Key focus of the study

The challenge of balancing the demands associated with work and family life has become increasingly prevalent among women, and especially, among working mothers (Franks, Schurink & Fourie, 2006). In recent decades, women's participation in the workforce has grown considerably (Barker, 2003) and South Africa is no exception to this global phenomenon (Patel, Govender, Paruk & Ramgoon, 2006). In addition to their newly acquired work role, women are however still expected to perform their traditional roles, namely those of mother and wife (Biernat & Wortman, 1991). Women are largely responsible for childcare and domestic duties associated with such roles (Biernat & Wortman, 1991; Lewis-Enright, Crafford & Crous, 2009; MacDonald, 2004). Simultaneously performing the role of an employee, parent, and spouse may result in stress and conflict (Eagle, Icenogle,Maes & Miles, 1998; Theunissen, van Vuuren & Visser, 2003). In fact, pressure to meet these demands makes work-family conflict almost unavoidable (Mauno, Kinnunen & Ruokolainen, 2006).

Background

The phenomenon of work-family conflict has received considerable research attention (Koekemoer & Mostert, 2010; McLellan & Uys, 2009; Mostert, 2008; Theunissen et al., 2003; Wallis & Price, 2003) owing to the significant impact it may have on the health and well-being of individuals as well as on organisational outcomes (Bellavia & Frone, 2005; Greenhaus & Beutell, 1985; Hassan, Dollard & Winefield, 2010; Mitchelson, 2009; Poelmans, O'Driscoll & Beham, 2005; Rotondo, Carlson & Kincaid, 2003). This study focused on the impact of work-family conflict on a work-related well-being outcome, namely work engagement.

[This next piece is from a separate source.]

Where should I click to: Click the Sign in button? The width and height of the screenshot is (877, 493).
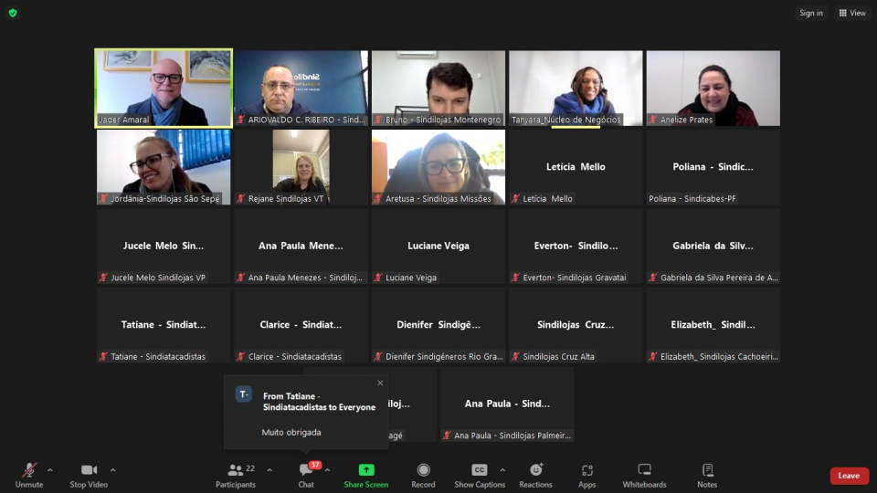coord(810,13)
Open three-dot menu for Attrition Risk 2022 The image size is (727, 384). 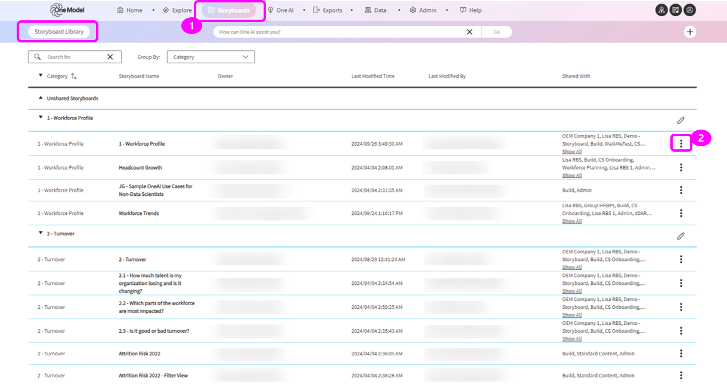[680, 354]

Some studies have found that the experience of work-family conflict is impacted by personality (Bruck & Allen, 2003; Herbst, Coetzee & Visser, 2007; McLellan & Uys, 2009; Noor, 2002; Thomson & De Bruin, 2007). Two personality traits that have been consistently linked to work-family conflict are conscientiousness and neuroticism (Andreassi, 2011; Bruck & Allen, 2003; Wayne, Musisca & Fleeson, 2004). Apart from its relationships with work-family conflict, research has also shown that personality influences work engagement as work engagement correlates positively with conscientiousness and negatively with neuroticism (Jeong, Hyun & Swanger, 2009; Langelaan, Bakker, Van Doornen & Schaufeli, 2006).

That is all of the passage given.